LVIII Legislature of the Mexican Congress
- Long title Ley General de Derechos Lingüísticos de los Pueblos Indígenas ;
- Citation: DOF 13-03-2003
- Signed by: Vicente Fox Quesada
- Signed: 10 March 2003
- Effective: 14 March 2003

Amended by
- DOF 06-04-2010 DOF 18-06-2010 DOF 18-06-2010 DOF 09-04-2012 DOF 15-12-2015 DOF 15-12-2015 DOF 17-12-2015 DOF 20-06-2018

= General Law on the Linguistic Rights of Indigenous Peoples =

Mexican law protecting Indigenous languages

The General Law on the Linguistic Rights of Indigenous Peoples (Ley General de Derechos Lingüísticos de los Pueblos Indígenas) was published in the Mexican Official Journal of the Federation on 13 March 2003 during the term of Mexican President Vicente Fox Quesada. It gave rise to the creation of the National Institute of Indigenous Languages.

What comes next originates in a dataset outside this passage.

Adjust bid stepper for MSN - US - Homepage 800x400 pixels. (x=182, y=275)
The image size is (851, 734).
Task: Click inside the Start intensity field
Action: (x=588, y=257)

This law is a juridical element that specifies the recognition of the individual and collective rights of the persons and peoples who own and practice some of the 68 Indigenous languages of Mexico. In addition, it specifies nations as to be understood by Indigenous languages and national languages, the conditions of application of the decree, and the attributes, purposes and functions of the National Institute of Indigenous Languages. The law also considers Indigenous languages an integral part of the national cultural and linguistic heritage of Mexico.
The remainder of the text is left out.